GIVEN PASSAGE.
>>>

Any loss, theft and/or damage must be reported immediately and in writing by the Member to Welkin & Meraki. An overview of such reimbursements can be found at www.welkinandmeraki.com/faq.
- you shall promptly notify us of any change to your contact and payment information;
- we will provide notice to you of any changes to Services, fees or other updates by emailing the email addresses provided by you. It is your responsibility to read such emails and to ensure your Members are aware of any changes, even if we notify such Members directly;
- carts, dollies and other freight items which may be made available may not be used in the passenger elevator except at our discretion;
- all of your Members are at least 18 years of age;
- you shall be solely and fully responsible for ensuring that no alcohol is consumed by any of your Members or guests who is younger than the legal age for consuming alcohol in the applicable jurisdiction;
- common spaces are to be used by all our Member Companies, Members and guests unless otherwise instructed by us, and are for temporary use and not as a place for continuous, everyday work;
- you will provide us with reasonable notice of and complete all required paperwork prior to hosting any event at the Premises;
- you will be responsible for any damage to your Office Space exceeding normal wear and tear; you may not make any structural or nonstructural alterations, installations of wall attachments, furniture or antennae in the Office Space or elsewhere in the Premises without prior approval by us. In the event that any alterations or installations are made, you shall be responsible for the full cost and expense of the alteration or installation and, prior to the termination of this Agreement, the removal of such items and the restoration necessitated by any such alterations. To the extent that we incur any costs in connection with such alteration, installation or removal which are not otherwise paid by you we shall deduct such costs from the Service Retainer. In no event are you permitted to perform any of these actions. Only a member of our facilities staff is entitled to perform an alteration, installation, removal or restoration. Reach out to a member of your community team for more information;
- you and your Members’ computers, tablets, mobile devices and other electronic equipment must be (i) kept up-to-date with the latest software updates provided by the software vendor and (ii) kept clean of any malware, viruses, spyware, worms, Trojans, or anything that is designed to perform malicious, hostile and/or intrusive operations. We reserve the right to remove any device from our networks that poses a threat to our networks or users until the threat is remediated; and
- you consent to our non-exclusive, non-transferable use of your Member Company name and/or logo in connection with identifying you as a Member Company of Welkin & Meraki, alongside those of other Member Companies, on a public- facing “Membership” display on www.welkinandmeraki.com, as well as in video and other marketing materials. You warrant that your logo does not infringe upon the rights of any third party and that you have full authority to provide this consent. You may terminate this consent at any time upon thirty (30) days’ prior notice.

<<<

TASK A.
Under the agreement excerpt, how much prior notice is required to withdraw consent to the use of the Member Company name and logo?
TASK B.
Reproduce the agreement excerpt word for word, from "Any loss, theft" up to and including "found at www.welkinandmeraki.com/faq.".
The rows that come next are separate material and not part of the agreement excerpt.

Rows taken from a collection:
>>>

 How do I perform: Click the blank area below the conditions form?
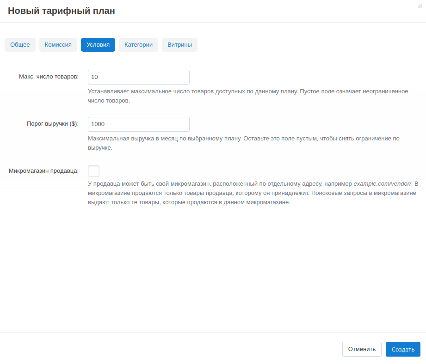click(213, 268)
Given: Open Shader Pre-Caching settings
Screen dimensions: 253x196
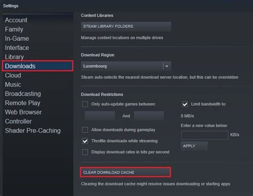Looking at the screenshot, I should tap(33, 130).
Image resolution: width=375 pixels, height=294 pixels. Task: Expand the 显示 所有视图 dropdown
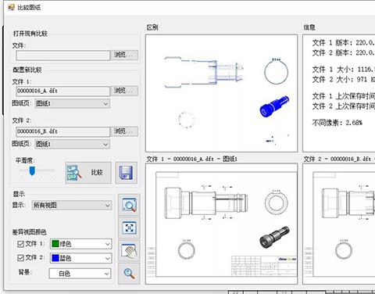(x=72, y=206)
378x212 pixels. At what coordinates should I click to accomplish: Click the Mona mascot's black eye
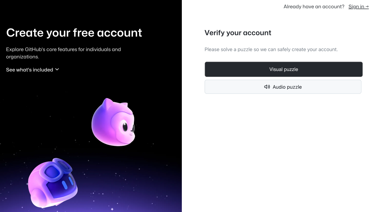[x=125, y=127]
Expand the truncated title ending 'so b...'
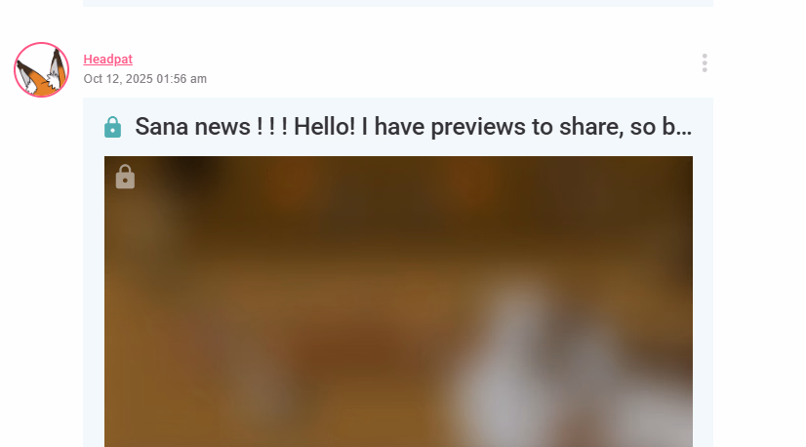Image resolution: width=806 pixels, height=447 pixels. 414,127
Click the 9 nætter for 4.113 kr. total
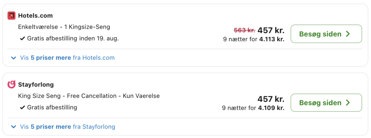371x138 pixels. pos(254,39)
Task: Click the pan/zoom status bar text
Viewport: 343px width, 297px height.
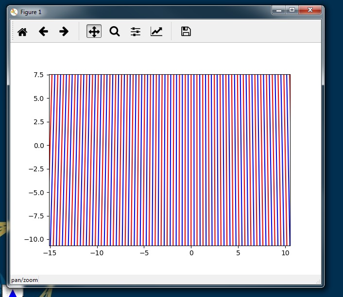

<<<

SOLUTION A.
Thirty (30) days' prior notice.

SOLUTION B.
Any loss, theft and/or damage must be reported immediately and in writing by the Member to Welkin & Meraki. An overview of such reimbursements can be found at www.welkinandmeraki.com/faq.